Oil and gas drilling services contractor Helmerich & Payne Inc. (NYSE:HP) was crushed after oil prices tumbled in mid-2014. And for good reason, with its active U.S. land rig count falling a massive 70% in just six quarters. However, after hitting a bottom, things have started to turn around. Better yet, there appears to be another upgrade cycle taking shape that Helmerich & Payne is set to take advantage of, and that could make this drilling services company a buy -- but don't expect huge price gains from here.
Pain at the pump
Helmerich & Payne's stock price fell more than 60% following the top in oil prices. That makes sense, as oil companies pulled back hard on drilling in the U.S. land segment of the market as prices tumbled. Roughly 90% of the company's nearly 400 rigs operate in the U.S. onshore market.
At the worst, Helmerich had only 86 U.S. rigs working. Today, however, that number is over 200 -- which helps explain the stock price recovery. Although still down around 40% from its mid-2014 peak, the stock price is up around 40% from its recent lows. Despite all that volatility, Helmerich remains a well-financed company with debt making up just 10% of its capital structure (among the lowest figures in the industry) with industry-leading market share. In fact, it has gained roughly five percentage points of market share since oil peaked.
Leading the way
There are a couple of reasons to be excited about Helmerich's future. For starters, large oil companies like ExxonMobil Corporation have made material commitments to U.S. onshore drilling. So, there's likely to be plenty of demand for the onshore oil drilling services that Helmerich provides.
However, there's also a subtle change taking place. In recent years, the big shift involved oil companies looking to move from mechanical rigs to alternating current (AC) rigs. That upgrade cycle was a huge boon to Helmerich because it had been focusing on building AC rigs, which are more flexible and efficient than older rigs. AC rigs commanded higher rates from customers. That change has largely played out.
Now, the company is upgrading its rig fleet to even higher standards. So-called "super spec" rigs are gaining material market share as relatively low oil prices are forcing oil companies to increase efficiency even more than they already have. Helmerich has roughly half its U.S. rigs upgraded, and believes it can bring that number up to at least 80%. In fact, it recently upped its capital spending plans by roughly 25% so it can move more quickly here.

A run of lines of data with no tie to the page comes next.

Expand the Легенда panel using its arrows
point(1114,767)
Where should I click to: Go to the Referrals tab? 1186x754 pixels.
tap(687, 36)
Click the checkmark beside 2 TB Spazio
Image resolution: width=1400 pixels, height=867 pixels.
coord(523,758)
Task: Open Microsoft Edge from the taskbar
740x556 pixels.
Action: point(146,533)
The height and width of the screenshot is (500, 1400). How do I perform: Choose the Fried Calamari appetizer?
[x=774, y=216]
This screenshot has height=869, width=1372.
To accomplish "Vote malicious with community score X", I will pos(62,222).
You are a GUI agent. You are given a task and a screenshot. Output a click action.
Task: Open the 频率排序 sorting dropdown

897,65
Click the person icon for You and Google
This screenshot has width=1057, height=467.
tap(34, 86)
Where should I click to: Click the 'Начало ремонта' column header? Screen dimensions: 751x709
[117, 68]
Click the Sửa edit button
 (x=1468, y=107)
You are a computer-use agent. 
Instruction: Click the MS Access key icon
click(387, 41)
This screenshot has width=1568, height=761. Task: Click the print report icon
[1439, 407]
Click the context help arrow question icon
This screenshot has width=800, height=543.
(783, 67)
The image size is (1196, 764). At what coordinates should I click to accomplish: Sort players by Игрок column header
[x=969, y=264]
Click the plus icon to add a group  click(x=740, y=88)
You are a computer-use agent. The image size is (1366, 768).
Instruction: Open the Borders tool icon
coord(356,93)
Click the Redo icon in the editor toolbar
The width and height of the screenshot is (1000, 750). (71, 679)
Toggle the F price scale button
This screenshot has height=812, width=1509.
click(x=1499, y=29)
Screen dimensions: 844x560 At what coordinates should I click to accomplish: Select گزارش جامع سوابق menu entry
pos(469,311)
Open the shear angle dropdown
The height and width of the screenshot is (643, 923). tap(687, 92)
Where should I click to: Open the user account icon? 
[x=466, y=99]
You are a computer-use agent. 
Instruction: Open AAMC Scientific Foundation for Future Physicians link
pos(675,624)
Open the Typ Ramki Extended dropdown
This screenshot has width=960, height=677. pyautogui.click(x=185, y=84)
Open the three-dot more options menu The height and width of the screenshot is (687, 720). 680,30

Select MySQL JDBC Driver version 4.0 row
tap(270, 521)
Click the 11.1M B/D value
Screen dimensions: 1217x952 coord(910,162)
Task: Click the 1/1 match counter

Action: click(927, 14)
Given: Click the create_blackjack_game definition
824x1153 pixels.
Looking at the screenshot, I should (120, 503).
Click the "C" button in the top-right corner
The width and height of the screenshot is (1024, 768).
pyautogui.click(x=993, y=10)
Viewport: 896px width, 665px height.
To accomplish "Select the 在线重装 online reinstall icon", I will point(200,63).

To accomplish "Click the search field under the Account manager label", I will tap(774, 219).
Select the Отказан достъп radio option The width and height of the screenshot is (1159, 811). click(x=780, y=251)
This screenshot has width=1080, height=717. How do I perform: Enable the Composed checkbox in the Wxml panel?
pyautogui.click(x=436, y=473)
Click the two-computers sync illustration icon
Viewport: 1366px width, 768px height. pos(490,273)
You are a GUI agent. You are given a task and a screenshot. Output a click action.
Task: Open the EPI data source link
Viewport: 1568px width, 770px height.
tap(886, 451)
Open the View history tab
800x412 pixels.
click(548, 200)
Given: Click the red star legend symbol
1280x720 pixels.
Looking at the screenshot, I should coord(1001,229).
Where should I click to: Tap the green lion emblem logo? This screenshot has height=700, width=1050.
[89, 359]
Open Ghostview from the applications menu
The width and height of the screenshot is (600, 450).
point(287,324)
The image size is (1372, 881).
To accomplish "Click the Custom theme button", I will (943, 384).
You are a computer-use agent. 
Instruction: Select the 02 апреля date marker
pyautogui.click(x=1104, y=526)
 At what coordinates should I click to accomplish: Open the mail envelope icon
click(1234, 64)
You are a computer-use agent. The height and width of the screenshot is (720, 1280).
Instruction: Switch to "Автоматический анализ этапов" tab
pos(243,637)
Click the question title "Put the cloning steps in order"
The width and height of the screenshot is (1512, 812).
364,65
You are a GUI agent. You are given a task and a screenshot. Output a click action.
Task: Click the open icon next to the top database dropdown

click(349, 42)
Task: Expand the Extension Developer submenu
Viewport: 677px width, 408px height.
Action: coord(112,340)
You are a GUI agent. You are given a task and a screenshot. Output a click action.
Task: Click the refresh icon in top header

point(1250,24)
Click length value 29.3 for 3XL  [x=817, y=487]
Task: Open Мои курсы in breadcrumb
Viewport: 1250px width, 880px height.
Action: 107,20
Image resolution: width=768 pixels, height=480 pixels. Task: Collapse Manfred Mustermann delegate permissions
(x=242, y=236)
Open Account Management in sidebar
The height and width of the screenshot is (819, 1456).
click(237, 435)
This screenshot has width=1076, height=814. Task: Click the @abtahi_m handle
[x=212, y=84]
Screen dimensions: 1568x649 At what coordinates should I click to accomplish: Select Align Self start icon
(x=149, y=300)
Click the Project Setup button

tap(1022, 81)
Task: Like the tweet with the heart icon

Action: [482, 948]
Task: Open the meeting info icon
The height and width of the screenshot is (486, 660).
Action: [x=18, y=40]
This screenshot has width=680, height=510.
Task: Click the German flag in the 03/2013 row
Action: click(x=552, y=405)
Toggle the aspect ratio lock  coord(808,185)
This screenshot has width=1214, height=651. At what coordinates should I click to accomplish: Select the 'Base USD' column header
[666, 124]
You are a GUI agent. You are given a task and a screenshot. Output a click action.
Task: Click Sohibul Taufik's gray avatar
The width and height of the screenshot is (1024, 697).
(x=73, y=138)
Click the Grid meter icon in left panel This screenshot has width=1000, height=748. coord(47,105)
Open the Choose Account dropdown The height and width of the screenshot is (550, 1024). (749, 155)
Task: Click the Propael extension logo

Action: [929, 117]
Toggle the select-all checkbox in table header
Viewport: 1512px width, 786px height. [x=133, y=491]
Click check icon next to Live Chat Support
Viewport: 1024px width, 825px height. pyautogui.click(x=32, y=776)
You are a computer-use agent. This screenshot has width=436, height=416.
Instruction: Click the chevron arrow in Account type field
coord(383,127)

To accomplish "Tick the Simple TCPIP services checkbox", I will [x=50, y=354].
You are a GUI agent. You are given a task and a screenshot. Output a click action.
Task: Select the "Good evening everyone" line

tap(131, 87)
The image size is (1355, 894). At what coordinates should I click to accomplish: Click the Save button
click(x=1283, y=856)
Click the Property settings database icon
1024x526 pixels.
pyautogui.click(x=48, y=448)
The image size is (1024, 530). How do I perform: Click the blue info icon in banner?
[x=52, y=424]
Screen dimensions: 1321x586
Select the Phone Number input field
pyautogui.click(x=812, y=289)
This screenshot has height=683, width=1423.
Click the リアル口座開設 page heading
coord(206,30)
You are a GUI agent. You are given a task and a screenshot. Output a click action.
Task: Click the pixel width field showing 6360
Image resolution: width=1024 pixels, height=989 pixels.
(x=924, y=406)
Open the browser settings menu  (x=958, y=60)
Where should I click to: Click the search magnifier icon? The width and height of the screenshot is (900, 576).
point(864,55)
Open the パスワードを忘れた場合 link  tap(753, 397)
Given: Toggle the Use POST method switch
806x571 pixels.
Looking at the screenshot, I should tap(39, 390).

That bodes well for the company's top and bottom lines, even though the extra spending means higher costs and reduced free cash flow over the short term, since super-spec rigs command higher day rates. The overall improvement in the company's business is notable, with revenue from the U.S. onshore segment increasing 75% year over year in the most recent quarter. However, after a notable stock price advance, investors seeking big stock price gains should probably look elsewhere. That said, income investors attracted by Helmerich & Payne's hefty 3.8% yield should take comfort in the oil services provider's prospects, since it means the dividend is likely to hold.
It depends on your goal
Looking at the big picture, Helmerich & Payne has had a nice stock run, and while its prospects look strong, the big price recovery suggests that stock gains will be more modest from here. The company's price to book value and price to tangible book value both currently sits above their trailing 3-, 5-, and 7-year averages. However, the improving business landscape should interest income investors who are attracted to the company's hefty dividend yield. While there were concerns about its ability to pay at one point, the industry upturn, improving performance, a new upgrade cycle, and Helmerich's strong industry position and balance sheet all suggest that the dividend is safe. If you are a dividend investor, Helmerich & Payne looks like it's worth a deep dive.